(Stored items)
■ ■ ■ ■ ■ ■ ■

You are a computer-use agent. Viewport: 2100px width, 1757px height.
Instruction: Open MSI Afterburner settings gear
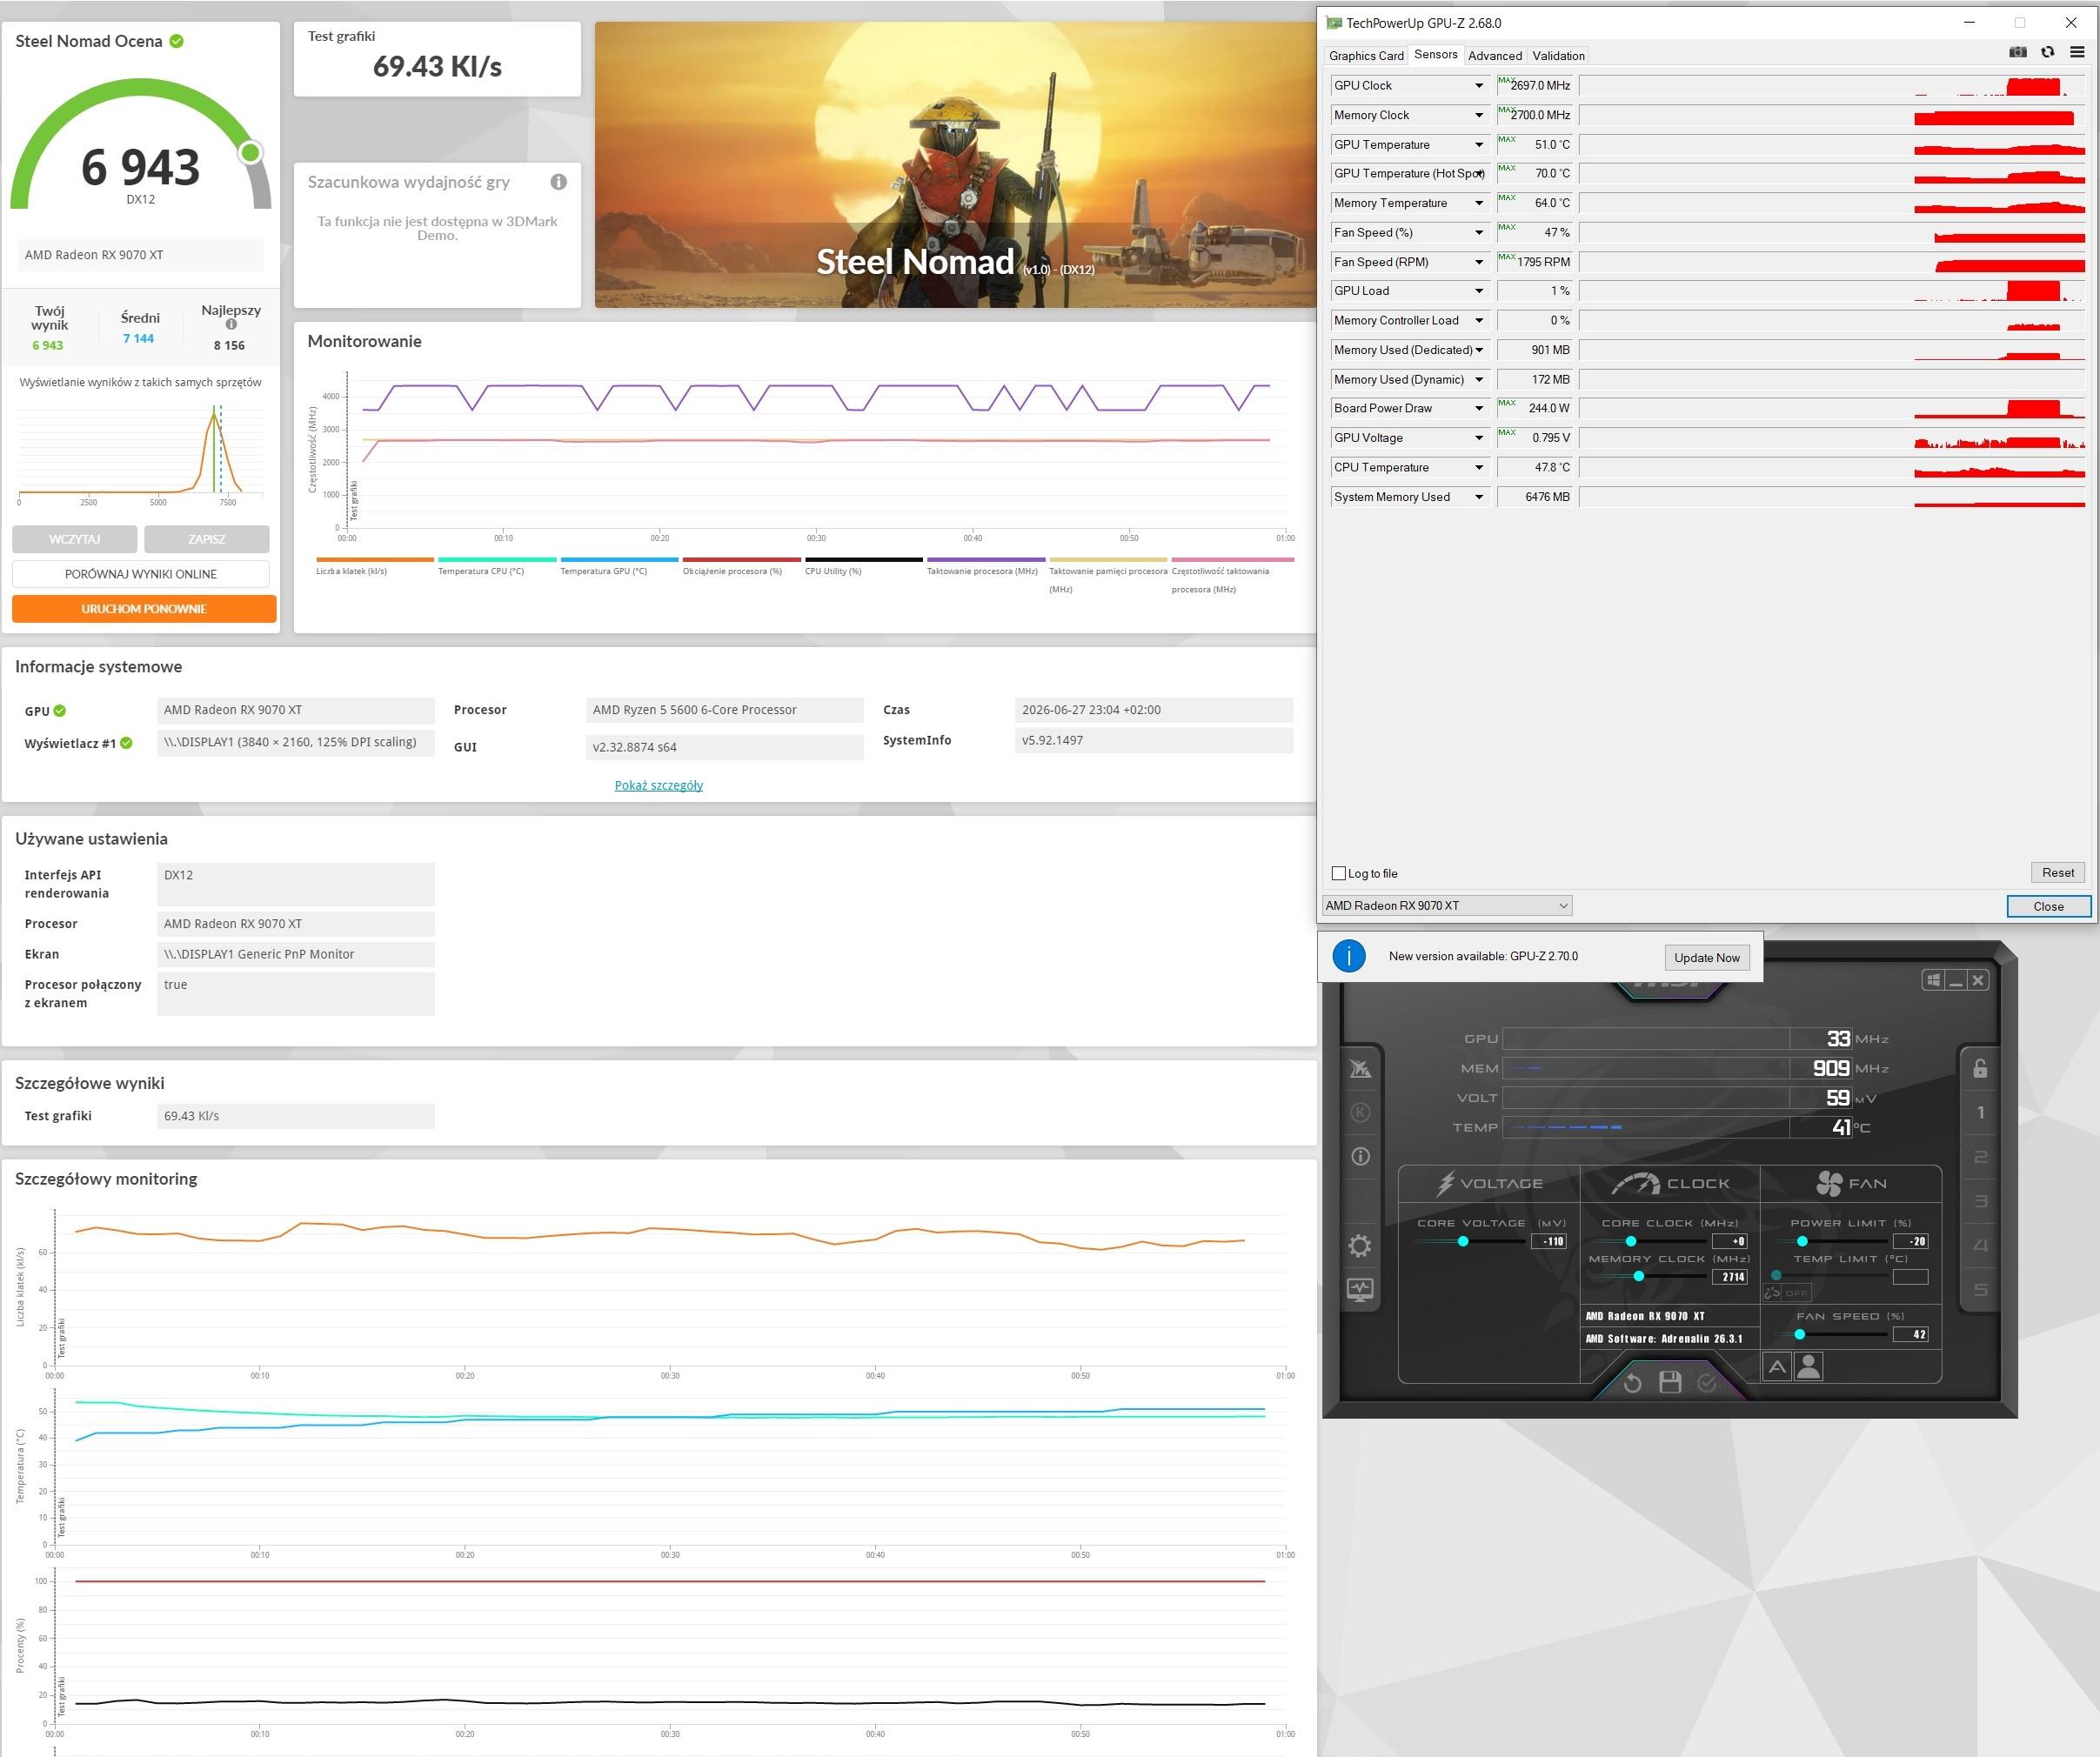click(x=1359, y=1246)
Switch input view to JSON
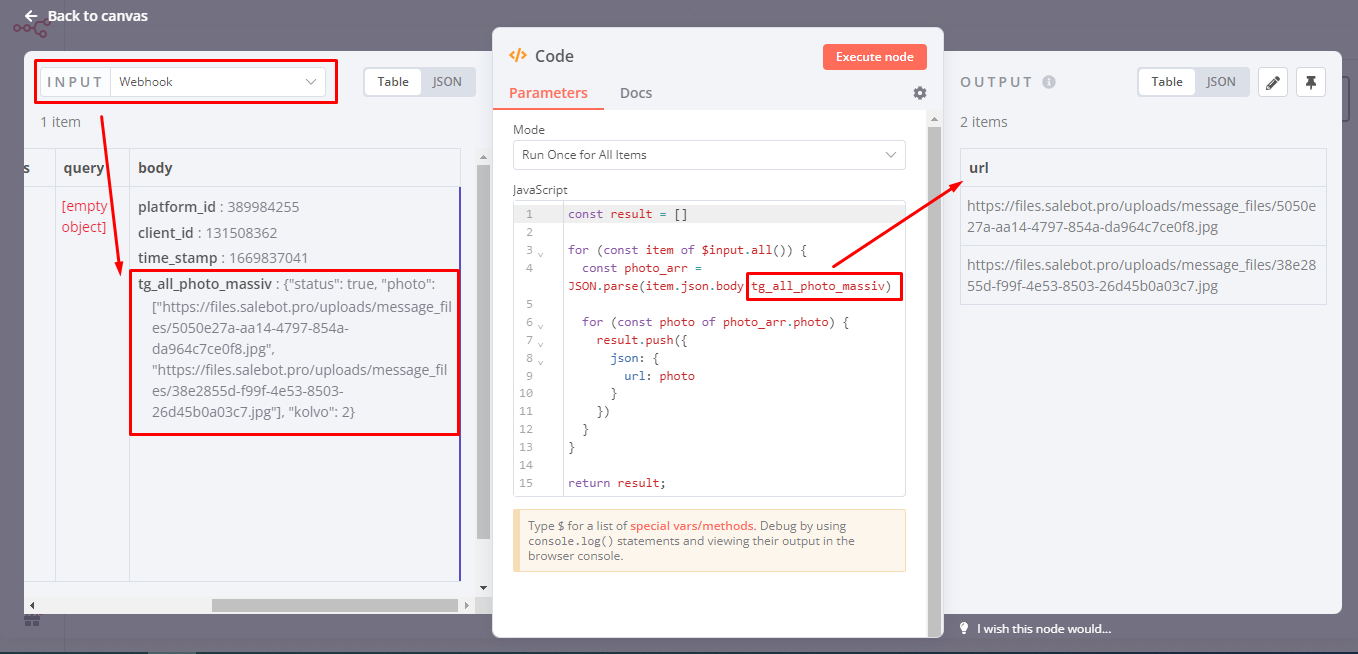Screen dimensions: 1358x654 tap(447, 82)
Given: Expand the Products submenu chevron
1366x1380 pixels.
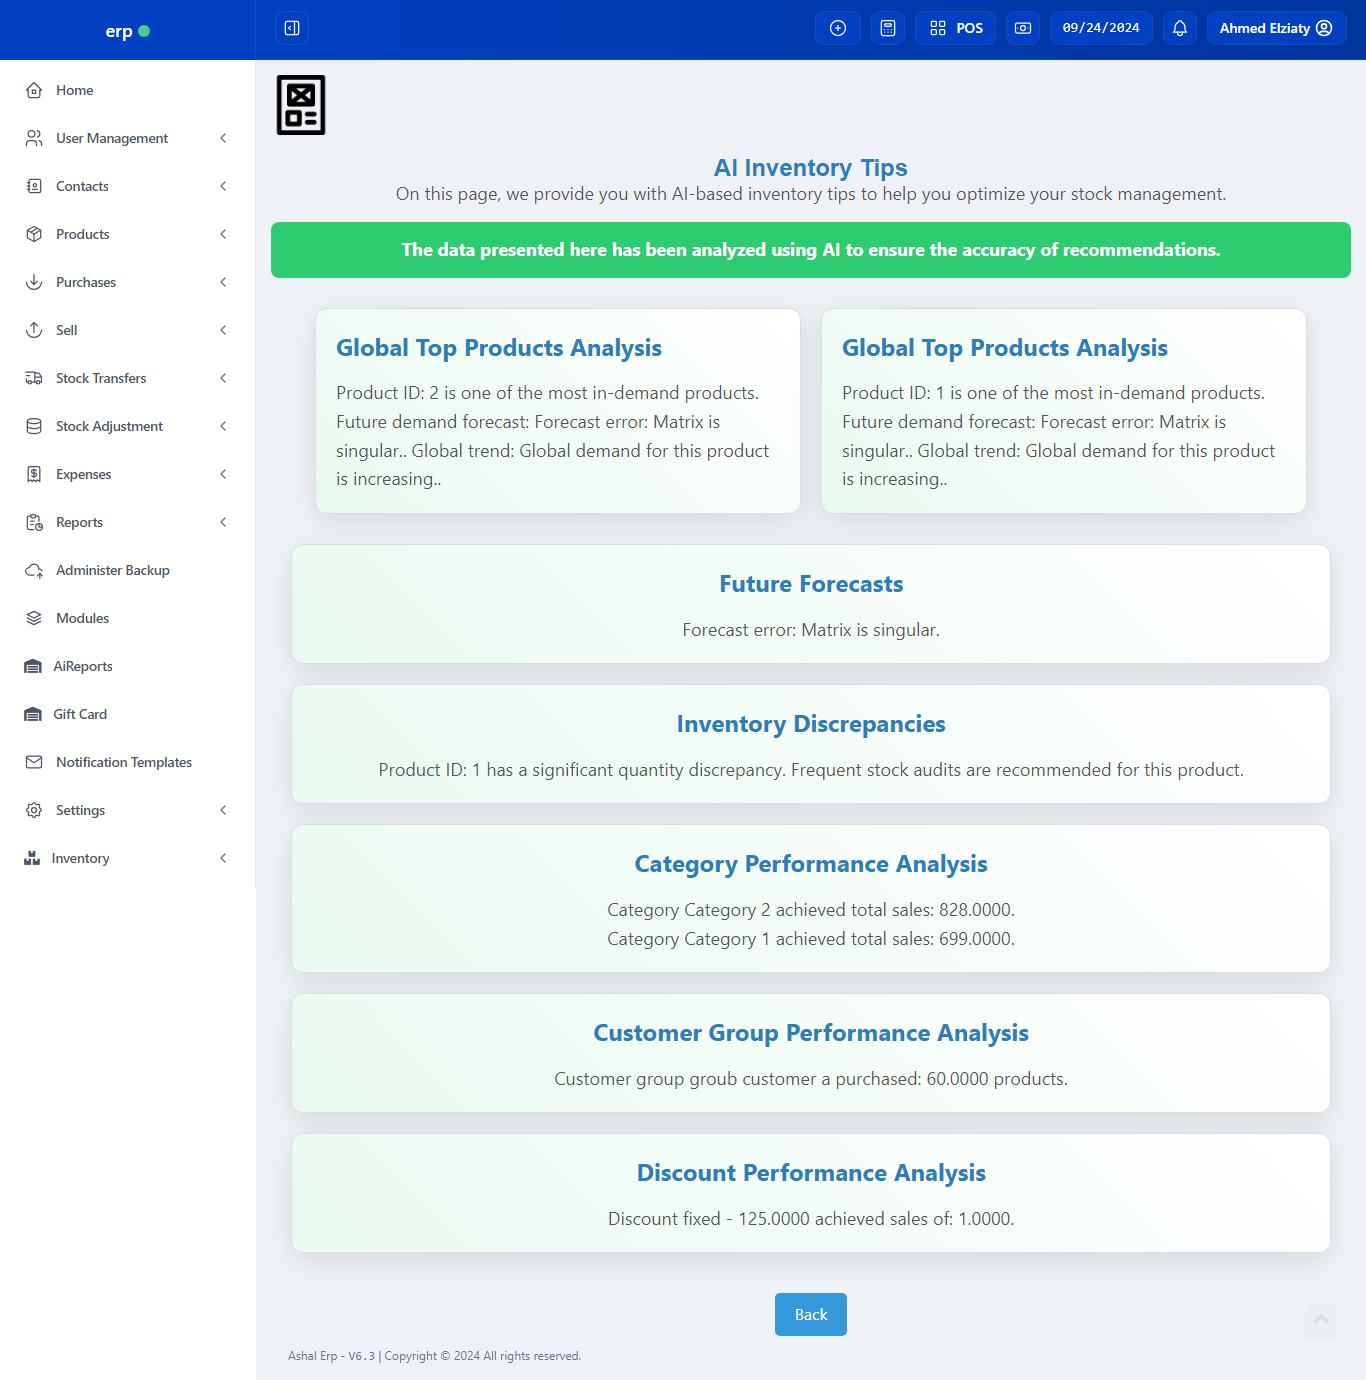Looking at the screenshot, I should click(x=223, y=234).
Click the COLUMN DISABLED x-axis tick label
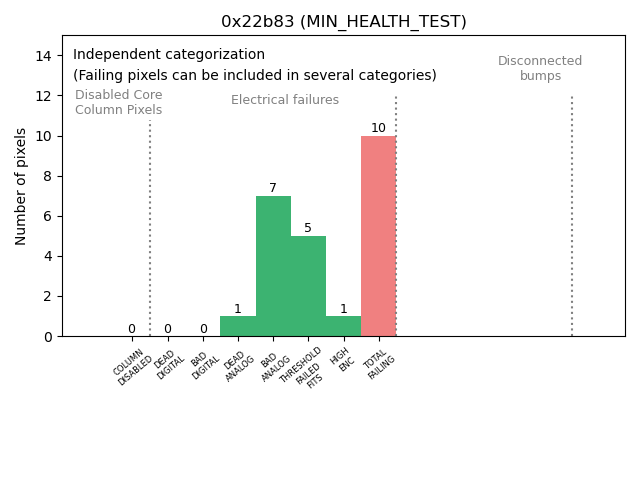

■ ■ ■ ■ ■ ■ ■

• Task requirements
Print every record above exactly as written, leaving out the pictures.

• Final answer
You are a computer-use agent. Viewport: 2100px width, 1757px height.
Instruction: Open MSI Afterburner settings gear
click(x=1359, y=1246)
Switch input view to JSON
Screen dimensions: 1358x654 tap(447, 82)
Given: Expand the Products submenu chevron
1366x1380 pixels.
Looking at the screenshot, I should click(x=223, y=234).
Click the COLUMN DISABLED x-axis tick label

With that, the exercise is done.